Work task: State the number of lines in the following data that contain the string "agent", and nothing else.

Data shown:

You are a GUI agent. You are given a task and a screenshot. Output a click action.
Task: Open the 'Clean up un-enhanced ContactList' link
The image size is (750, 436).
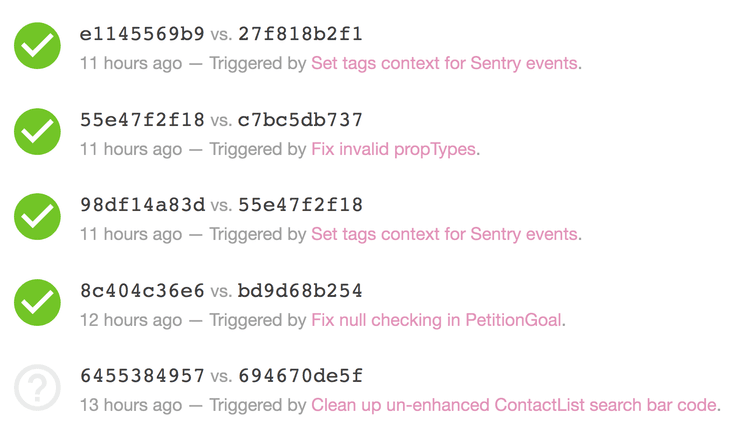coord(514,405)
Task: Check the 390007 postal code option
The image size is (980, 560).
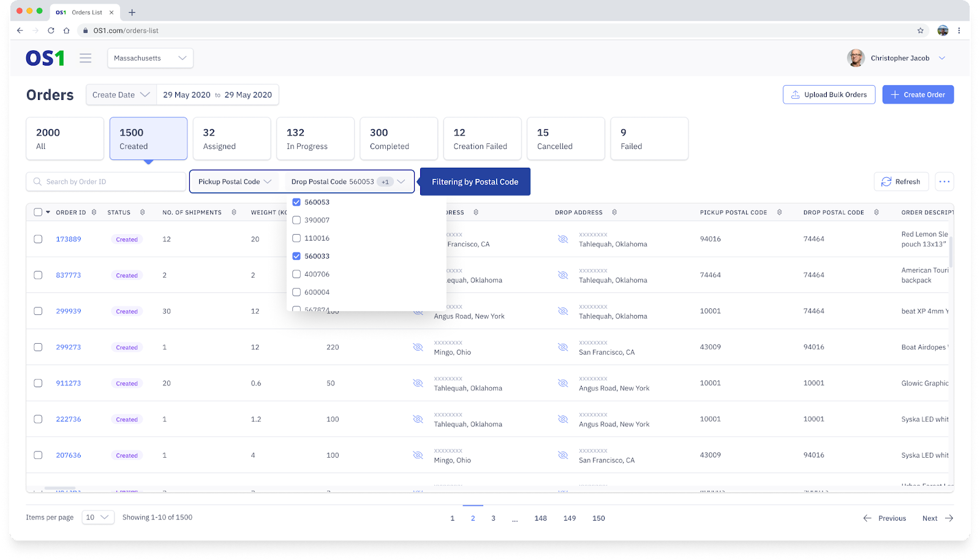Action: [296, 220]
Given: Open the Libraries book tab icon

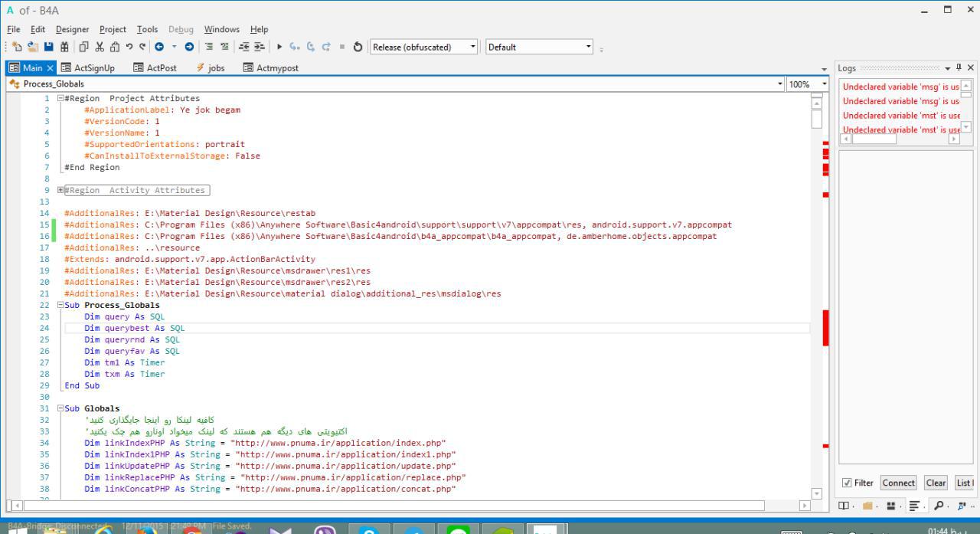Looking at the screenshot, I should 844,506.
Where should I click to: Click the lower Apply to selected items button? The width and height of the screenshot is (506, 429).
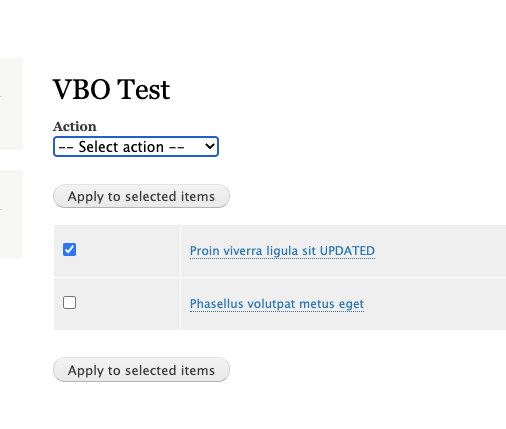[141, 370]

...

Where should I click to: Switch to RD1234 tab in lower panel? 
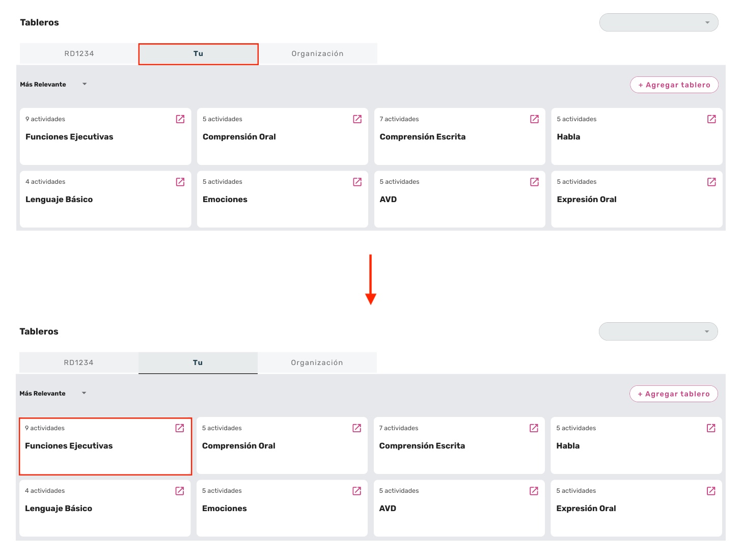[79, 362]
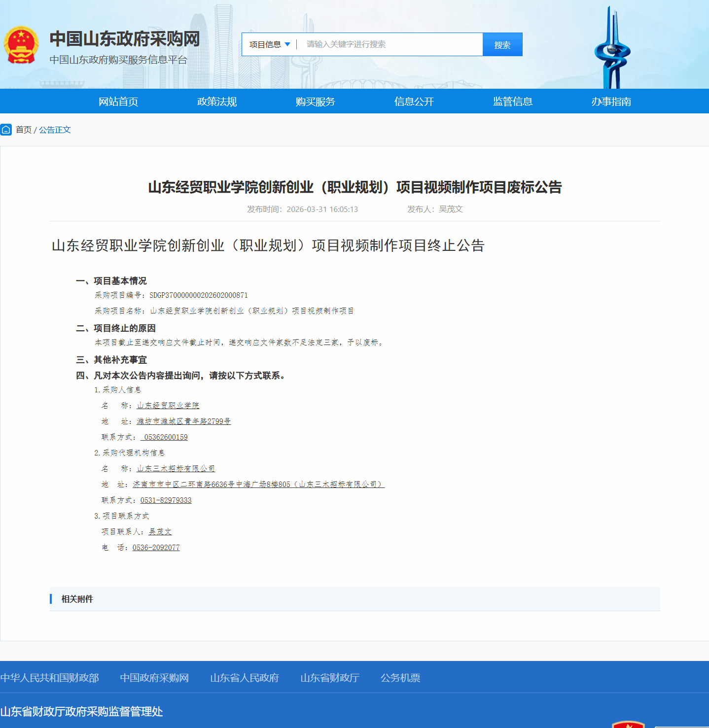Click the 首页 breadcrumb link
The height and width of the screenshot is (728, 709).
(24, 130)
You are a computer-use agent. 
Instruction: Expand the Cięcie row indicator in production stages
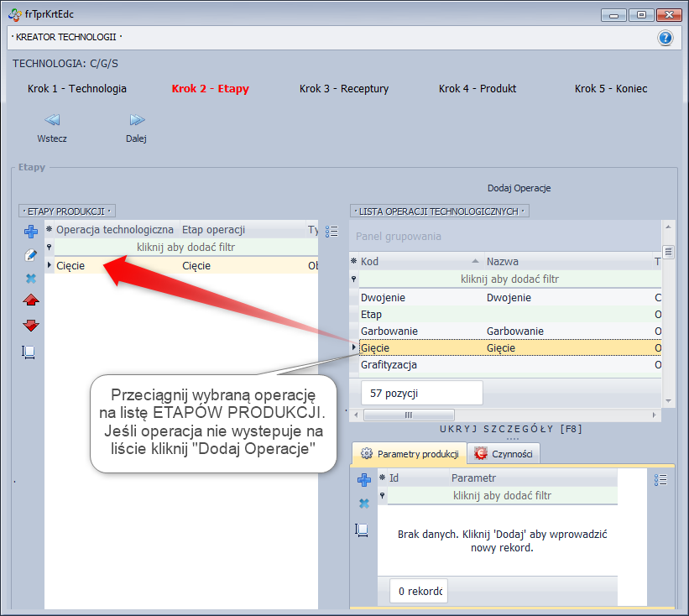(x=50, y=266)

==

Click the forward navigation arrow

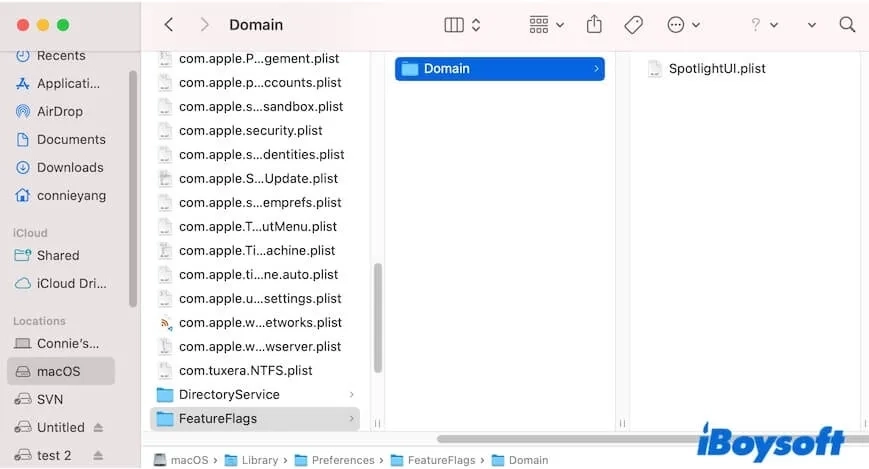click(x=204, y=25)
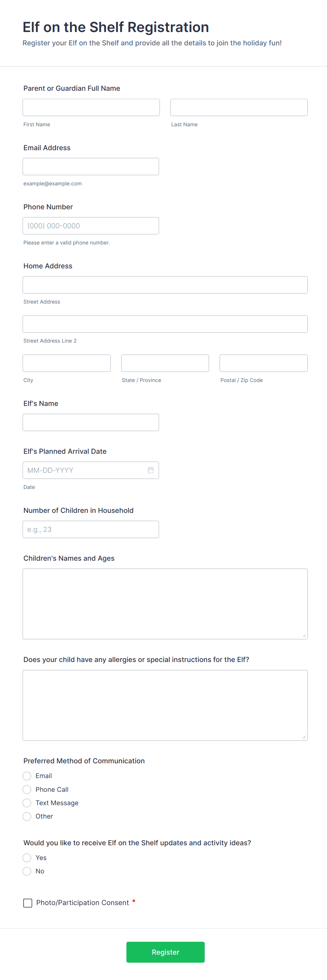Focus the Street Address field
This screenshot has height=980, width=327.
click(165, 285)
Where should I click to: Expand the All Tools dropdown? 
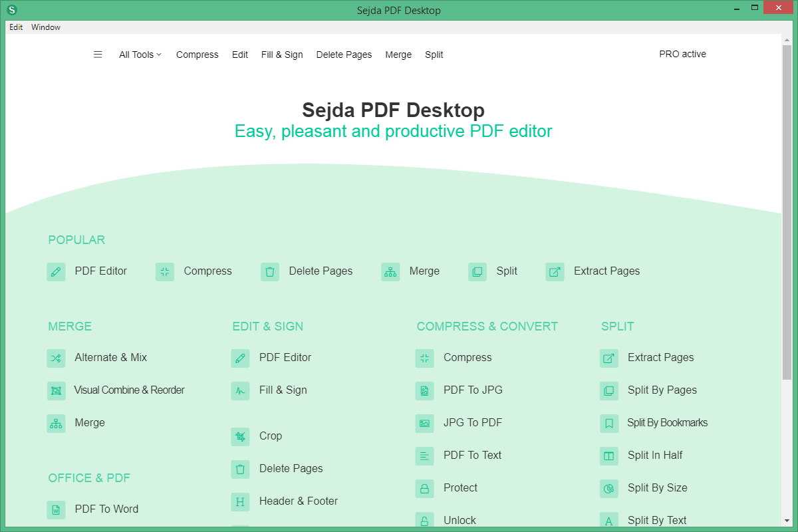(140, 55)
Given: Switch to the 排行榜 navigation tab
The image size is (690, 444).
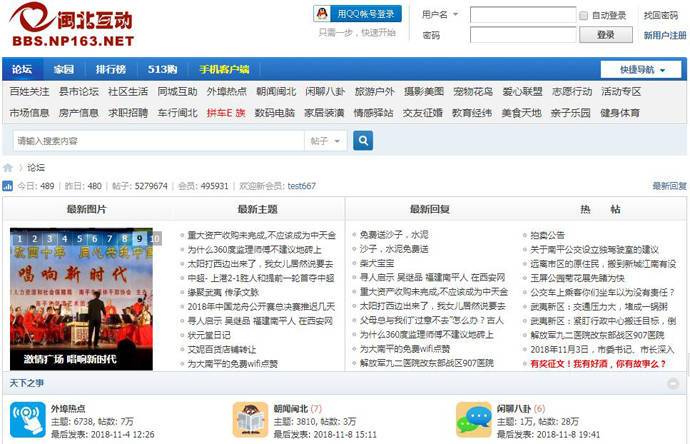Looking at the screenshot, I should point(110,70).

Written solution: 2